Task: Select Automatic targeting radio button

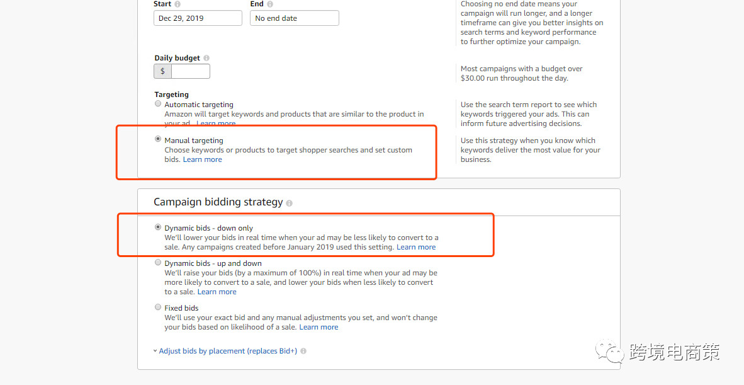Action: [x=158, y=104]
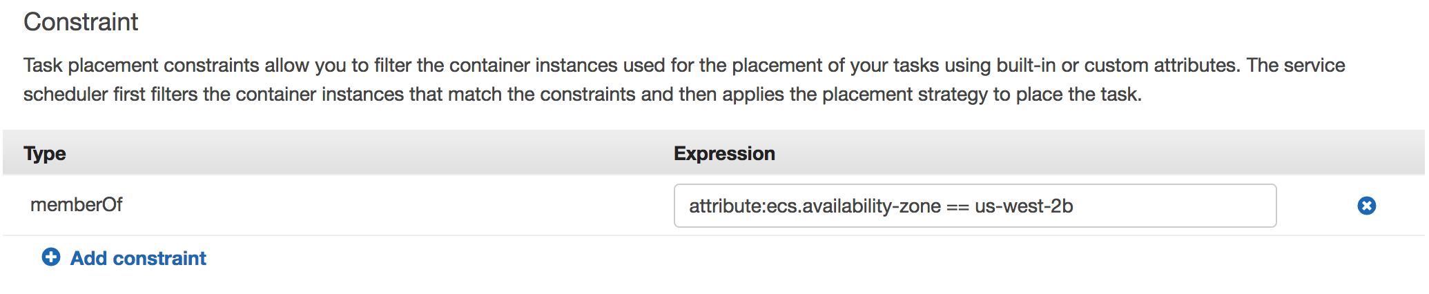Click "us-west-2b" value in the expression field

tap(1024, 206)
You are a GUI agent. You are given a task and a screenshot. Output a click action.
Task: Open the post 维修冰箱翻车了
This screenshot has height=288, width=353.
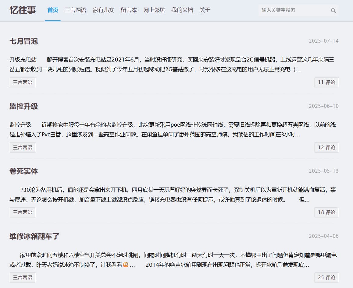pyautogui.click(x=34, y=236)
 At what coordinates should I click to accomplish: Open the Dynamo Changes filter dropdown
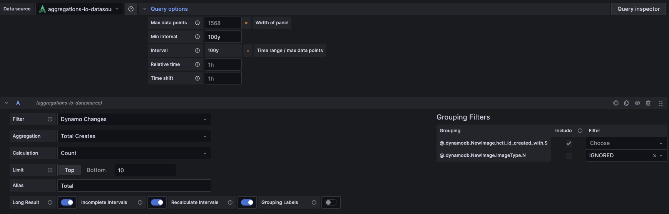point(134,119)
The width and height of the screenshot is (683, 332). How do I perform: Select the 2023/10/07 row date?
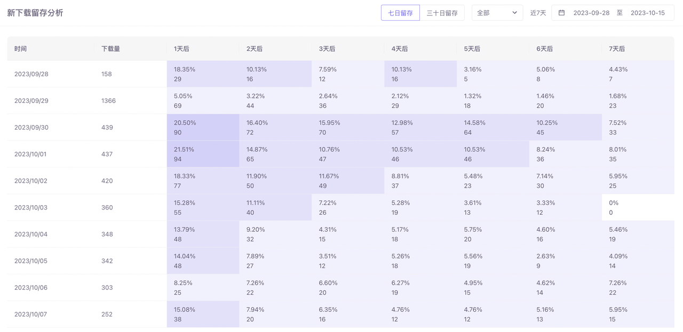coord(31,314)
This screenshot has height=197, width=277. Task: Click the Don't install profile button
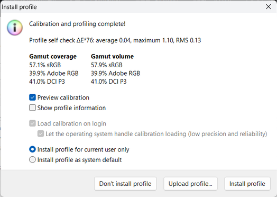pos(125,184)
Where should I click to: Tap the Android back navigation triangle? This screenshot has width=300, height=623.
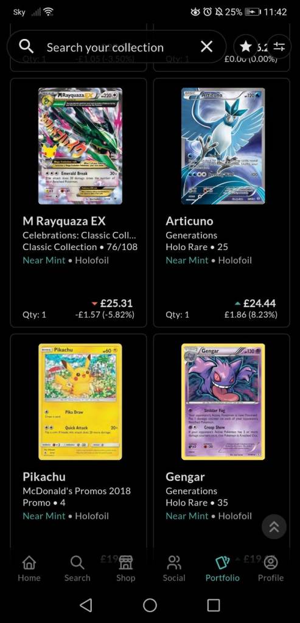pyautogui.click(x=86, y=605)
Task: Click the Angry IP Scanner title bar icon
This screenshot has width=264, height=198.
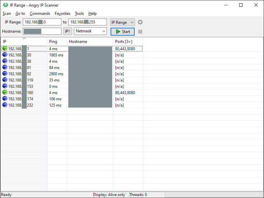Action: point(6,5)
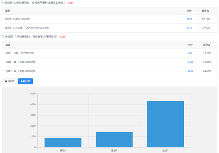219x153 pixels.
Task: Open the 1449 count link
Action: (191, 62)
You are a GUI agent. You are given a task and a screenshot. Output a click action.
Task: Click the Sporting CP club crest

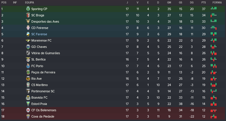pyautogui.click(x=28, y=9)
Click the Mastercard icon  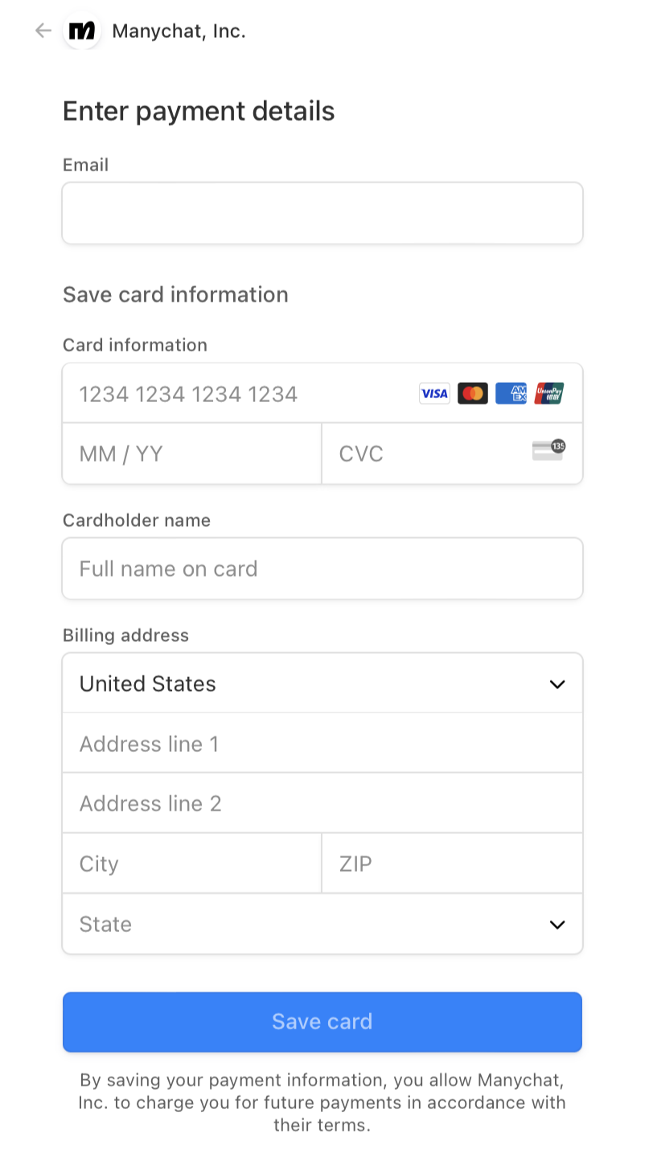coord(472,393)
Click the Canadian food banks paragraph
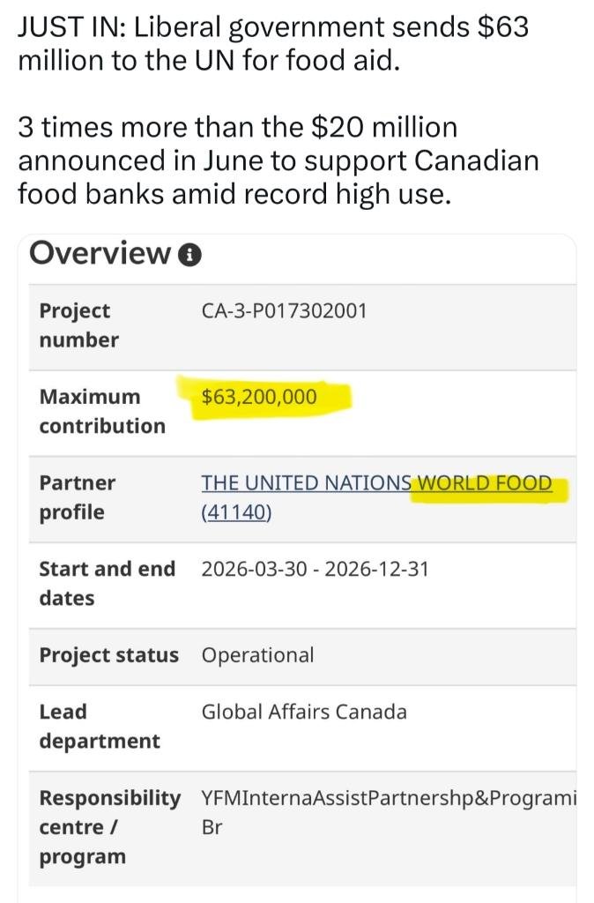Viewport: 594px width, 903px height. coord(278,160)
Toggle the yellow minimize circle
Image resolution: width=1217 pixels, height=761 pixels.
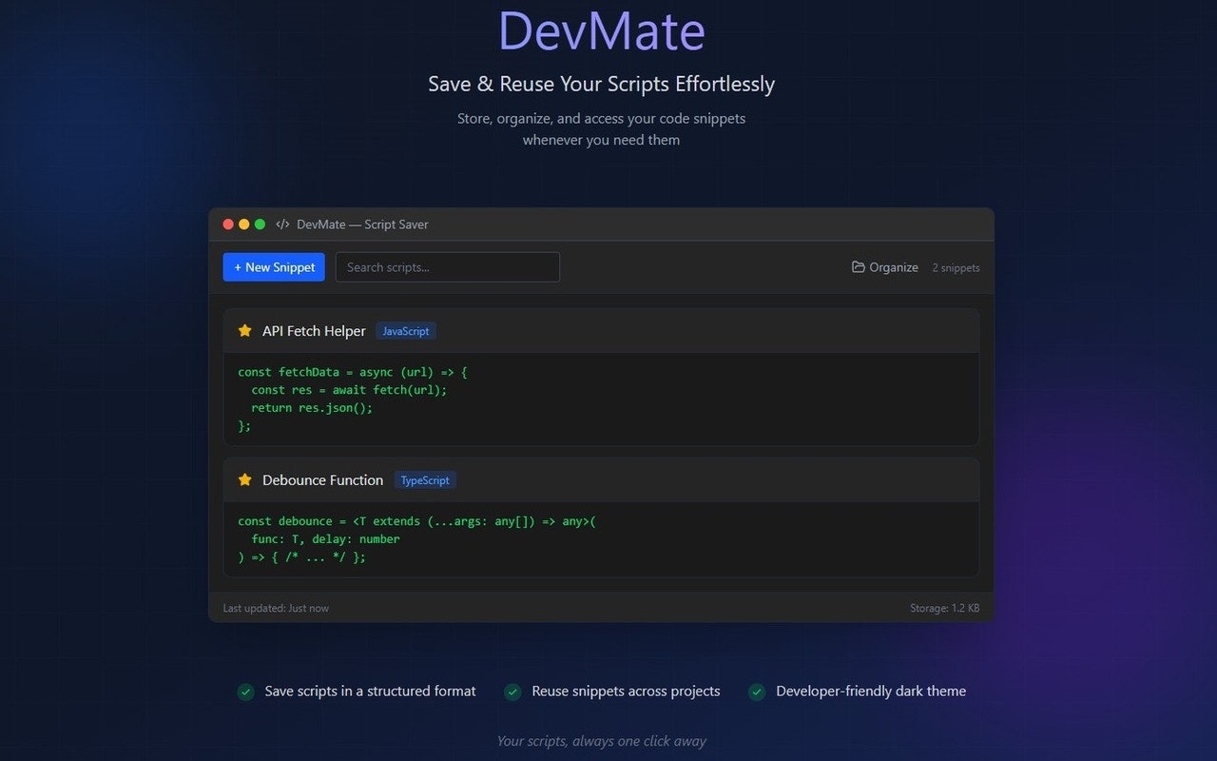[244, 224]
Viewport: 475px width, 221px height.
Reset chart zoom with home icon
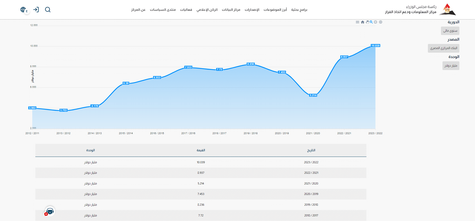tap(363, 22)
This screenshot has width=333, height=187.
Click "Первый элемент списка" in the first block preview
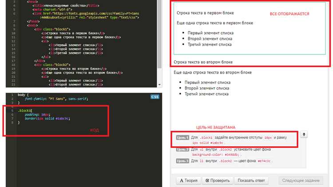click(210, 33)
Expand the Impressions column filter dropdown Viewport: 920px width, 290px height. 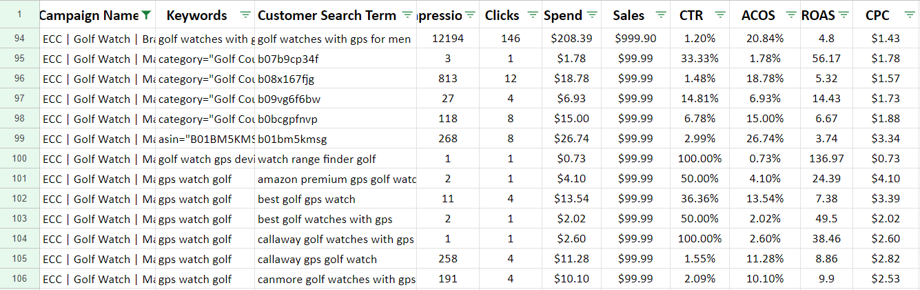[470, 15]
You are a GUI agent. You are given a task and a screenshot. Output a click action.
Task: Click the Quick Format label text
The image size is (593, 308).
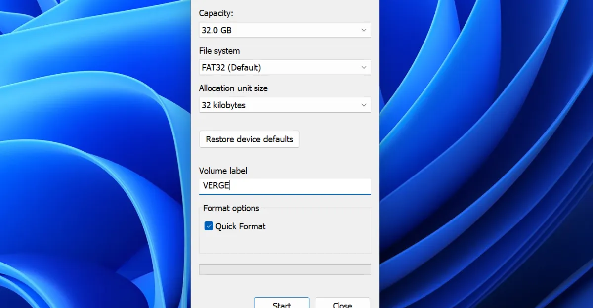241,226
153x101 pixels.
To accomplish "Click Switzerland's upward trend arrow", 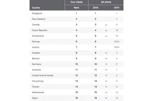I will tap(106, 36).
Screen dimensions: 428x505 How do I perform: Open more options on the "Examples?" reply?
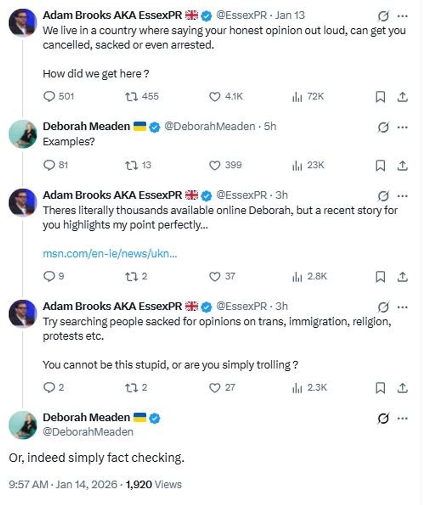pyautogui.click(x=402, y=128)
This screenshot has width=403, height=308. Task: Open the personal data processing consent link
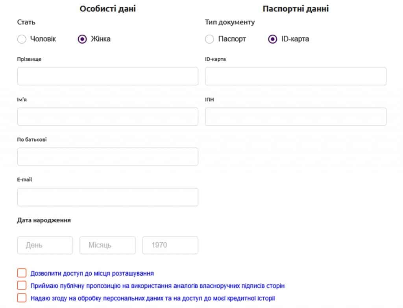(x=153, y=298)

GOAL OF THE EXERCISE: Please retype the lines from the one that contains "This screenshot has width=403, height=308." through the final line of the data, both included, without any pictures.

TASK OUTPUT:
This screenshot has width=403, height=308. Task: Open the personal data processing consent link
(x=153, y=298)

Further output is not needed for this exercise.